■ Collected data entries
----------------

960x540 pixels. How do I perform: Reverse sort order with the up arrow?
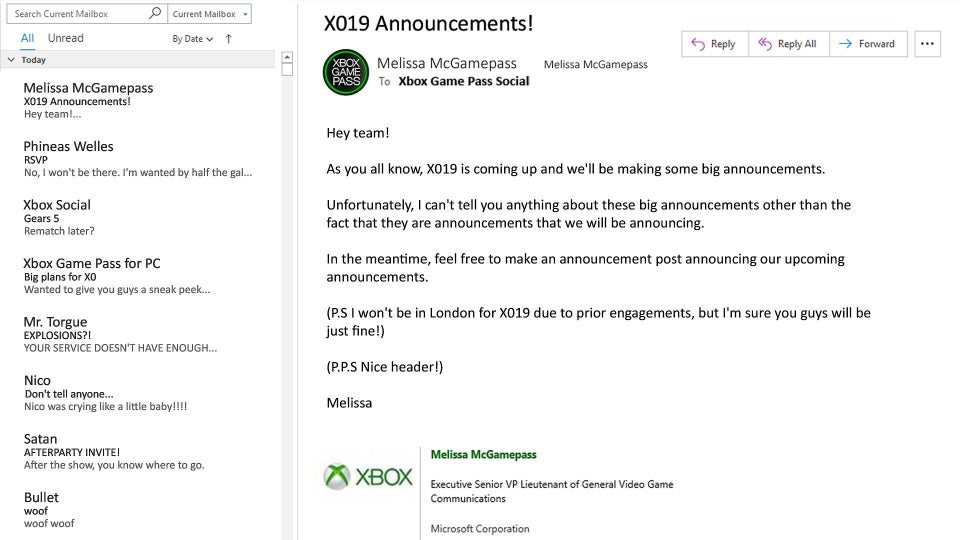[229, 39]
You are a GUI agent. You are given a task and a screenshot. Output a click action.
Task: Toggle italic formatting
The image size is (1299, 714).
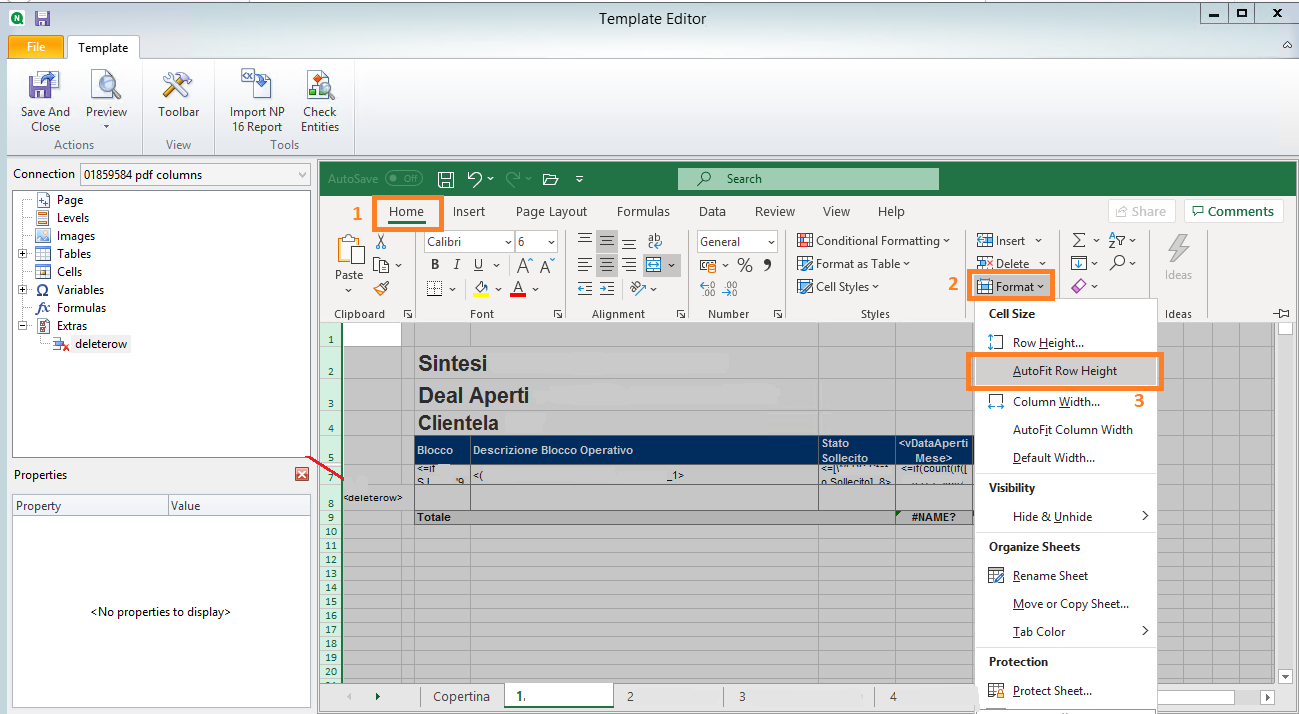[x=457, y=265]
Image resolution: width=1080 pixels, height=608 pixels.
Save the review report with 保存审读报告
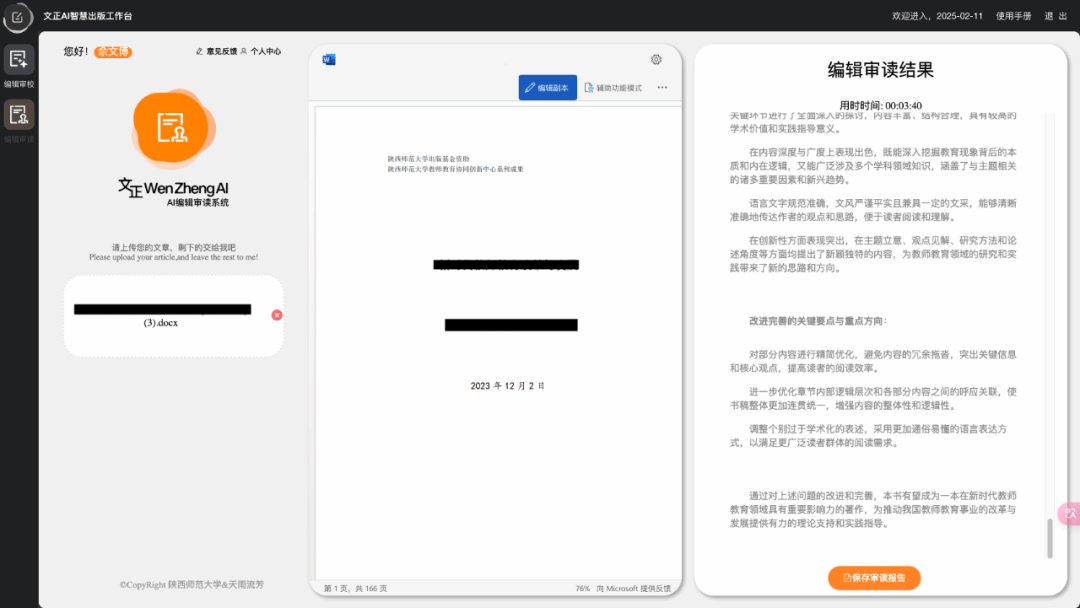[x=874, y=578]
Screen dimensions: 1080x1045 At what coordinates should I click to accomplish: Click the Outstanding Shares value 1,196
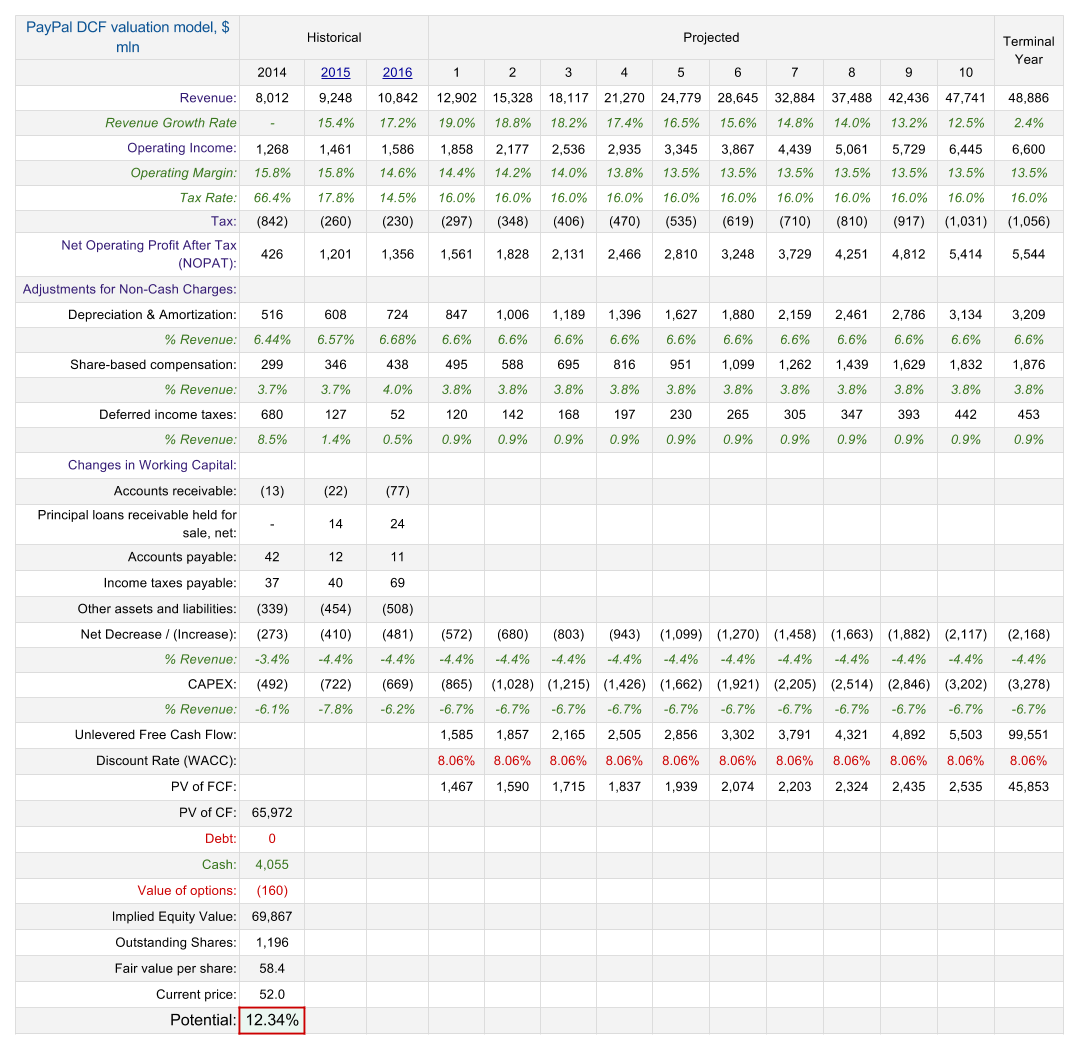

----------------

■ WORK REQUIRED
Leaving the pictures behind, return every line above exactly.

■ FINISHED EXERCISE
960x540 pixels. How do I perform: Reverse sort order with the up arrow?
[229, 39]
You are a GUI agent. You are given a task and a screenshot. Output a click action.
Task: Toggle italic formatting
The image size is (1299, 714).
[x=457, y=265]
Image resolution: width=1080 pixels, height=608 pixels.
Save the review report with 保存审读报告
[x=874, y=578]
Screen dimensions: 1080x1045 At what coordinates should I click to accomplish: Click the Outstanding Shares value 1,196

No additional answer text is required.